Leaking Secrets in the Age of AI

How has AI-assisted development impacted secrets leakage? Learn the new patterns and emerging trends.

8 minute read

Motivation 

In a rush to adopt and experiment with AI, developers and other technology practitioners are willing to cut corners. This is evident from multiple recent security incidents, such as: 

Yet another side-effect of these hasty practices is the leakage of AI-related secrets in public code repositories. Secrets in public code repositories are nothing new. What’s surprising is the fact that after years of research, numerous security incidents, millions of dollars in bug bounty hunters' pockets, and general awareness of the risk, it is still painfully easy to find valid secrets in public repositories.  

TL;DR 

In this blog we present the results of a simple, month-long side quest scanning for active secrets in public code repositories. After analyzing the resulting dataset, we were surprised to learn that AI-related secret instances constitute a disproportional majority of the findings (4 out of top 5 secrets found were AI-related). This prompted further investigation distilling three distinct use cases of AI secret leakages: 

  • Python notebook .ipynb files as a secrets goldmine.  
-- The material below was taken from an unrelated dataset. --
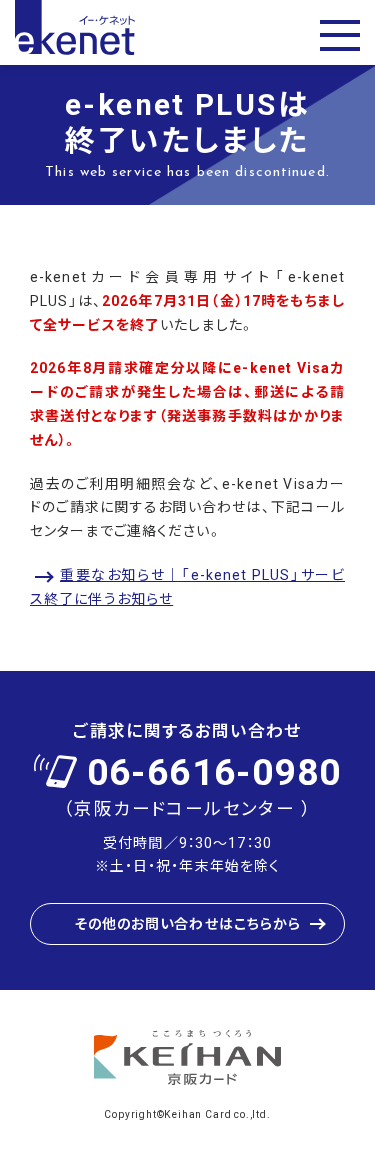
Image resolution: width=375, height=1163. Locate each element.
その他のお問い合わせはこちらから (188, 923)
  • Secrets in mcp.json, .env and AI agent config files. Vibe coders are not familiar with secrets management best practices, and neither are their AI coding assistants. 

  • New secret types belonging to emerging AI vendors are pervasive and the secrets scanning industry doesn't seem to be keeping up. 

We were able to find valid secrets belonging to over 30 companies and startups, among them multiple Fortune 100 companies. Hopefully this blog will serve as a wake-up call for the AI and data science communities to urgently improve their development practices. 

Background and Approach 

Secrets in public repositories are an established attack vector. Uber (2016), Scotiabank (2019), Mercedes-Benz (2024), and the most recent XAI secret leak incident are just a few of the notable instances. In fact, stolen / leaked secrets are a major attack vector in many widely known supply-chain attacks (i.e. codecov incident). GitHub, being the most popular code hosting platform (our State of Code Security Report puts the share of repositories hosted on GitHub at 81%), naturally gets the most interest from malicious actors and security researchers alike.  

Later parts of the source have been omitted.